Facebook Messenger Adds Free Video Calling and Third-party Apps Integration
Zuckerberg just won't accept mobile users choosing other apps over Facebook Messenger [Google Play, iTunes, Windows Store], so in a move to encourage the multimillion Facebook audience to use Messenger again, Facebook is beefing up its app with a slew of bells and whistles. As if acquiring WhatsApp with its multi-million user base is not a strong enough extra grasp over your personal information.
Third-party apps integration
First off, the company has rolled out a support for third-party apps integration with the Messenger. Now you can send your messages with GIFs, stickers, music and other beautifying tricks. The app developers have expressed excitement over the opportunity to make their apps compatible with Facebook Messenger. Now, if someone sends you a message containing a smiley your Messenger does not recognize because you don't have the corresponding add-on, you will be offered a link to read about and install the missing app to let your Messenger display the smiley correctly. Now I will brace myself before initiating a chat with my cousin because she is an avid fanatic of all these cute and pink things plastered all over her messages. In other words, the two-faced Janus of third-party app integration may eventually turn into regular spamming users unwilling to install these apps from the other, less conservative users.
Of course, a smiley is a simplification of what the third-party apps allow the users do via the Messenger.

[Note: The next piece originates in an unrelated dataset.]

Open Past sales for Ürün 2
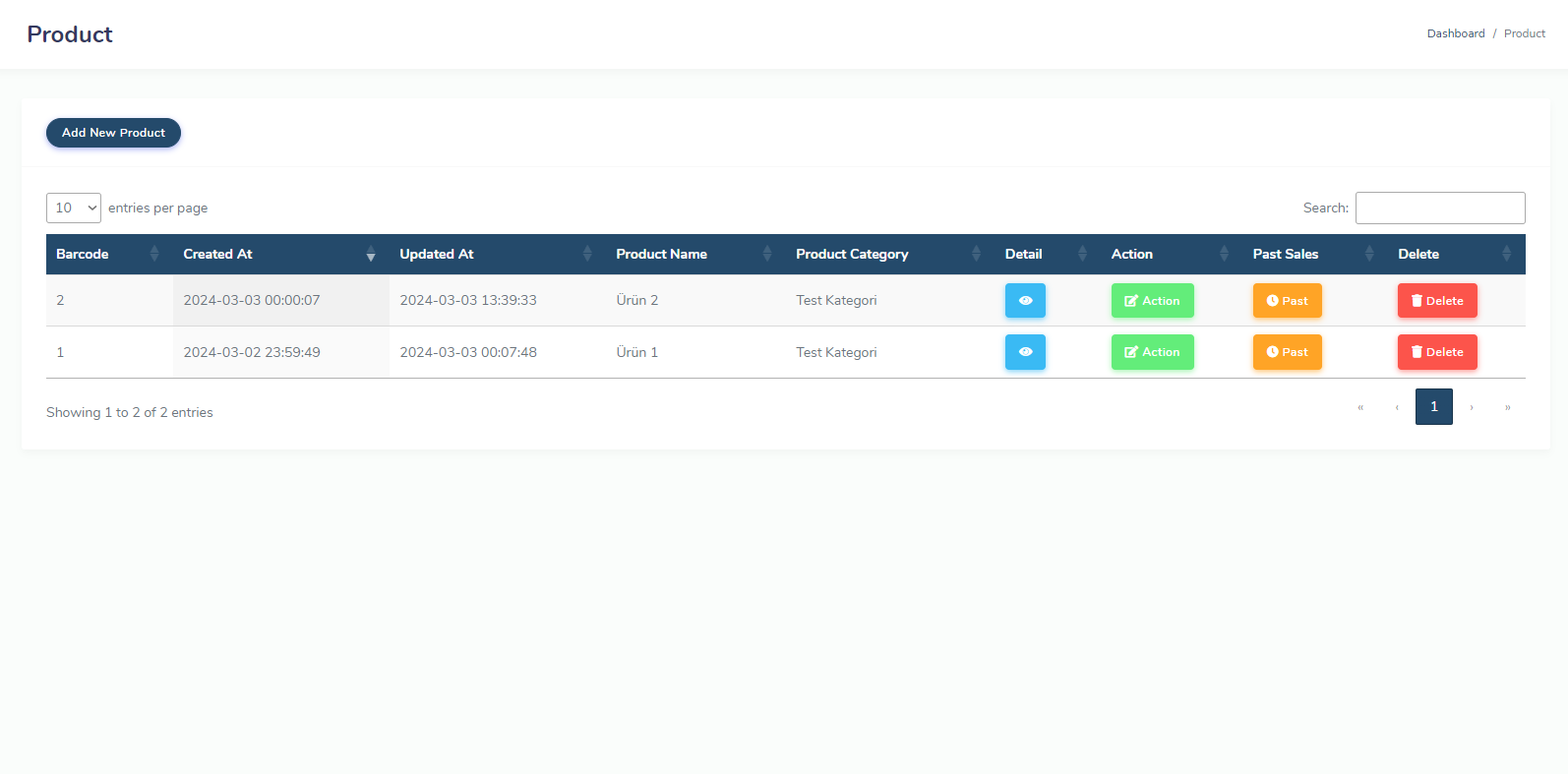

As of now, there are 40+ third-party apps signed up for the integration. Use Giphy to send GIFs; Ditty [iTunes, Google Play] turns your short 70-character messages into custom versions of the popular songs; Selfied [Android, iOS] lets you replace emoticons with a picture of your precious self; Sound Clips [Android, iOS] lets you attach sound clips to your messages, like the crowd laughter or a disapproving sound; Shout! [Android, iOS] lets you take an image, attach a few words and have the app send it to the recipient in all CAPS; Strobe [Android, iOS] is another GIF creator, only by Facebook itself, offering a slew of features and effects.
One for the businesses
Then there is the business integration – the business chats that let customers communicate with the companies directly over a variety of issues from tracking an order to sending payments. As of now, this feature is limited to a few select countries with the aim to widen the coverage.

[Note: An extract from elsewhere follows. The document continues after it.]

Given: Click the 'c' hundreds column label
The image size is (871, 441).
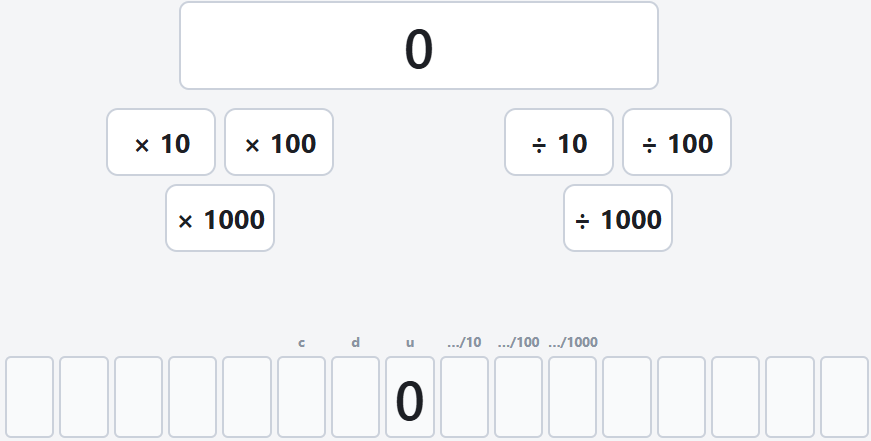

That's not all, yet. A few days ago, Facebook rolled out the video calling feature to Messenger, a feature somewhat overdue, yet probably welcome by the Facebook crowd of users. Now, Android users can video-call iOS users and Windows Phone users, and all the other way around. It is free and will only cost you if you are using Messenger when on data plan, whereas when on WiFi it really is free.
As of now, the feature is available in 18 countries, including the USA, Canada, Belgium, Croatia, Denmark, France, Greece, Ireland, Laos, Lithuania, Mexico, Nigeria, Norway, Oman, Poland, Portugal, the United Kingdom and Uruguay. More countries will be added in the next few months.
Desktop Facebook users cannot currently video call mobile users, a problem that will be patched soon, according to Facebook's Stan Chudnovsky. Messenger now accounts for 10% of mobile VOIP calling, and with the advent of the face-to-face video calling, Facebook aspires to widen the coverage.
Cold video calling on Facebook? Telemarketers galore
The tricky part is the etiquette, and here is why. As of now, you will see a video-call icon whenever you are online in your chat, and anyone on your chat list is able to video-call you. How you handle the new opportunities – with a warm welcome or cold rejection depends on who's calling you, but it also adds an extra cap of awkwardness to the already awkward enough Facebook-made friendships. Ah well, iOS users have learned to live with the FaceTime, which basically offers the same functionality, but to an iOS-limited audience.
Now, Messenger competes with Skype, the mentioned FaceTime and Google Hangouts. Messenger’s algorithm allows it to notify you, when you are chatting, that you can switch to video-calling when on Wi-Fi. It can also suggest one of the two parties revert to audio calling in favor of the other party's video-call bandwidth. For example, when you are home or at the office and your friend is on Barbados, your friend should be the one showing off the visuals.
As you can see, even though Messenger is one of the last to join the party, its main advantage is that literally everybody is on Facebook one way or another.
All the Messenger's bells and whistles aside, Facebook remains one of the resource hungriest apps on mobile, often causing bandwidth and battery drain on mobile devices. However, even that is not the reason to feel wary about it. Edward Snowden's files are the reason you should be re-considering your social networking behavior, but then again, Snowden's revelations won't help you unless you are willing to help yourself.